GIVEN PASSAGE ->
Start

# 4Sevens Neutral White tints - Preon 2 & Quark 123-2-X - Comparison to Cool White



## selfbuilt (Dec 10, 2011)

4Sevens has recently released a new series of Neutral and Warm white emitters for a number of their current product lines. They have sent me Neutral White versions of the Preon 2 and Quark 123-2-X, two lights that I have reviewed previously in Cool White form (see my original Cool White Q123-2X review and Cool White Preon 2 review for more info).












I will endeavor here to give you a quick overview and comparison of how the new Neutral Whites compare to the earlier Cool White versions. Note that I did a detailed comparison of the Cool, Neutral and Warm white options for the 4Sevens Mini series about a year and half ago. That review has a greater discussion of the issues with photographic representation of tints, which I will just touch on briefly here.

To help you understand the difference between the tint categories, CPF user DFiorentino has complied an excellent set of emitter tint bin graphs. You can also find his main ANSI white Cree tint bin graph in the CPF-Wiki entry on ANSI white tint bins. 

To put things in an ANSI tint bin context, "Cool White" tints are typically in the first three quadrangles of ~4700-7000K temperature range, "Neutral White" are typically the next two quadrangles of ~3700-4700K, and "Warm Whites" are the last three quadrangles of ~2500-3700K. That is just my approximate ranking of Cool/Neutral/White labels - where possible, it is always better to have the actual specific tint bin information (i.e. some manufacturers may call one bin Neutral, while another calls it Warm). I don't know what 4Sevens is currently shipping, so please check with them directly for confirmation of specific tint bin-ranges.

End

GIVEN MATERIAL ->
Start

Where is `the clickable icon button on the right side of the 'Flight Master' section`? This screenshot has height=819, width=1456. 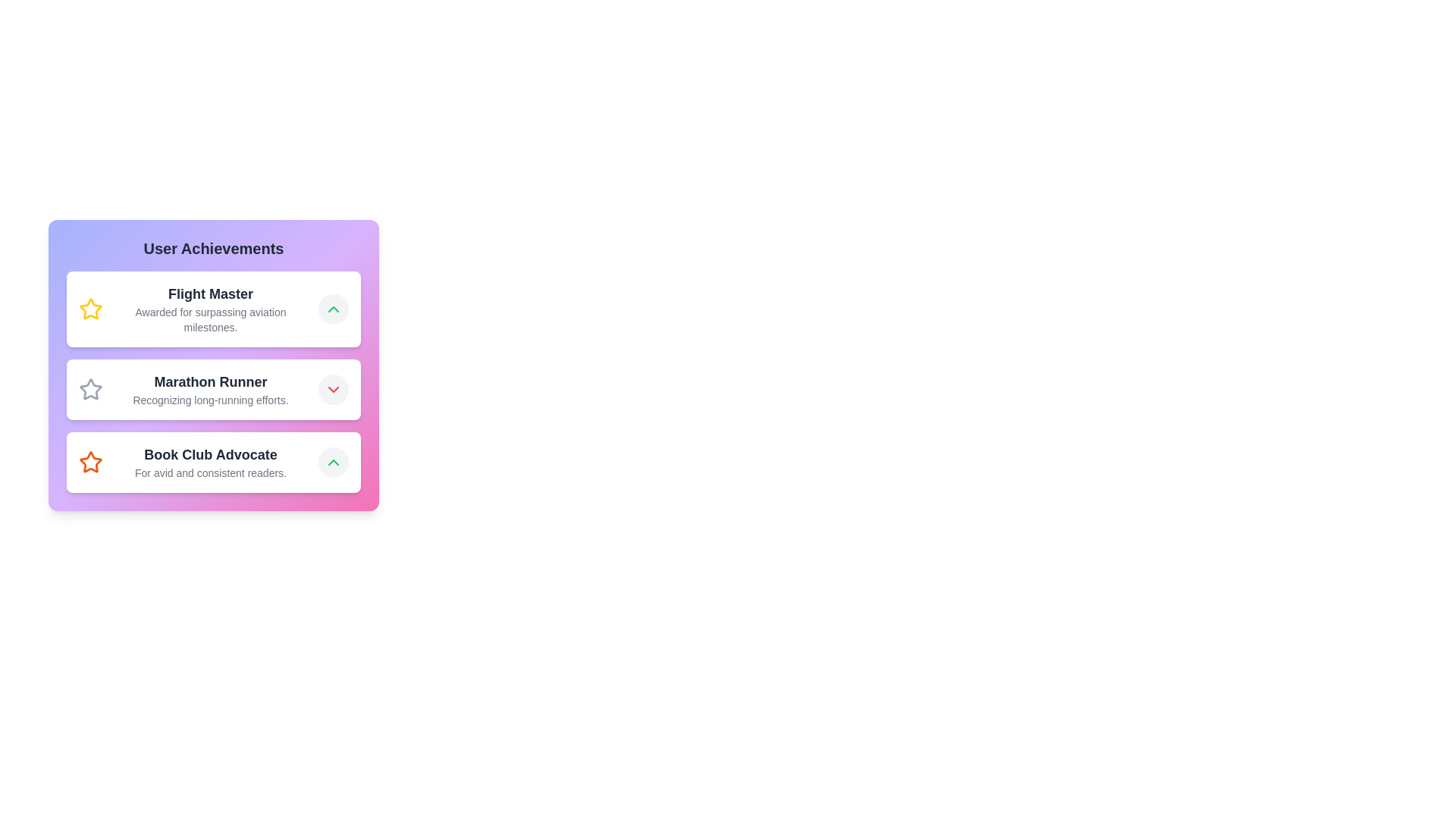
the clickable icon button on the right side of the 'Flight Master' section is located at coordinates (333, 309).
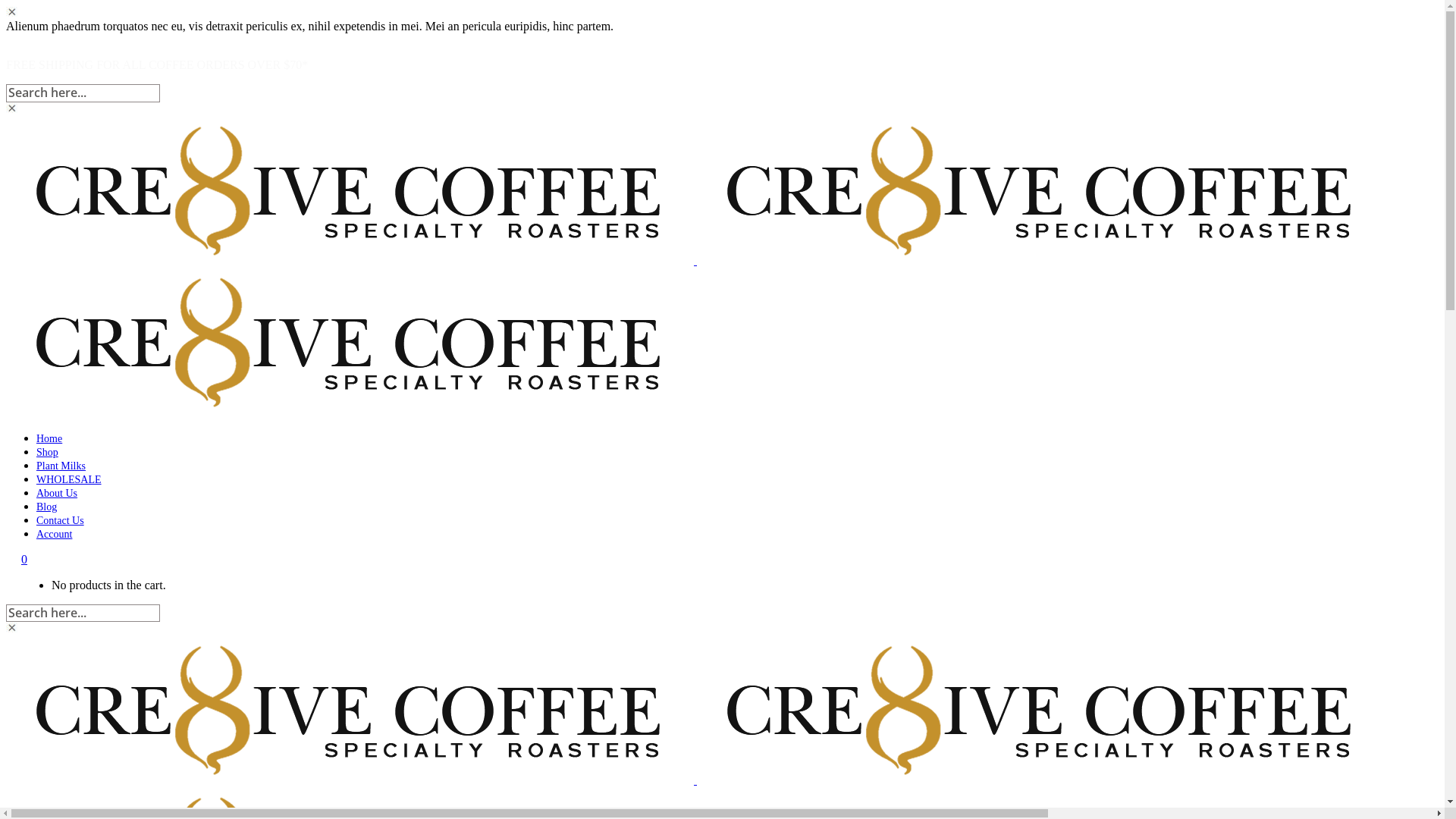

End

DIRECTIVES ->
a: In the tint comparison review, what approximate color temperature range does the author assign to "Neutral White" tints?
b: Rewrite the paragraph of the tint comparison review that begins "To put things in an ANSI tint bin context" as a concise bulleted list that keeps its main facts.
c: Continue the tint comparison review from the point where it stops.

WRITTEN RESPONSES ->
a: Approximately 3700-4700K, typically the two quadrangles after the Cool White ones.

b:
- Cool White: usually the first three quadrangles, about 4700-7000K.
- Neutral White: usually the next two quadrangles, about 3700-4700K.
- Warm White: usually the last three quadrangles, about 2500-3700K.
- These labels are only the author's approximate ranking. Actual tint bin information is preferable, since manufacturers may label the same bin differently.
- The author does not know which bins 4Sevens is currently shipping, so readers should confirm specific tint bin ranges with 4Sevens directly.

c:
FYI, as an aside, the output bins for warmer tints are usually lower than those available for cooler tints, at any given point in time. The reason for this is that more phosphor is typically used to get the warmer tints. Thus, warmer tints effectively mean lower output, for the same manufacturing method. That said, the output bin difference usually isn't too great between the so-called "Neutral" and "Cool" white tints.

*BEAMSHOTS*

Preon 2 XP-G R4 Neutral






Quark 123-2-X XM-L Neutral (output bin unknown)






As I discussed in an earlier 4Sevens Mini tint comparison thread, photographing tint bins is a real challenge. Commonly, most people use their camera's "sunlight" white balance for beamshots (which is ~5200K in the case of my Canon). As you can tell from the approximate temperature ranges given above, this is not bad for Cool White/Neutral White comparisons. But be aware that it does tend to disadvantage Warm White (and incandescents, for that matter) - they tend to look quite orange at ~5200K white balance. :shrug:

With that in mind, here are some white wall beamshots, about 1m from the wall. All lights on 2x battery sources, on their highest output setting.

Preon 2 (2xNiMH)
















Quark 123-2-X (2xRCR)





















I personally find these Neutral whites to be quite pleasing, especially the Q123-2-X Neutral (of course, your preferences and tastes may vary).  These Neutrals are not as "pinky" as some Neutrals I've seen, although the Preon 2 Neutral sample is a bit "yellowy". Note that I find my Preon 2 Cool white to be a fairly premium tint, but my Quark 123-2-X Cool white has a definite greenish cast.

To better show you how various colors look under these lights, I've compiled some common everyday objects and flashlight-related paraphernalia.  Control shot taken under my Canon's flash






Below are animated GIFs that show how each Neutral light looks in comparison to its Cool cousin. To make these animated comparisons easier to compare across lights, I've left the Quark 123-2-X lights on Hi instead of Turbo (i.e. closer to the Preon 2's Max mode)











And here are some comparisons showing each of the two Neutrals and Cools compared to each other:











Again, all of the above are done with a "sunlight" white balance (~5200K). Keep in mind that in real life, our brains do their own "white balancing" depending on the source of light.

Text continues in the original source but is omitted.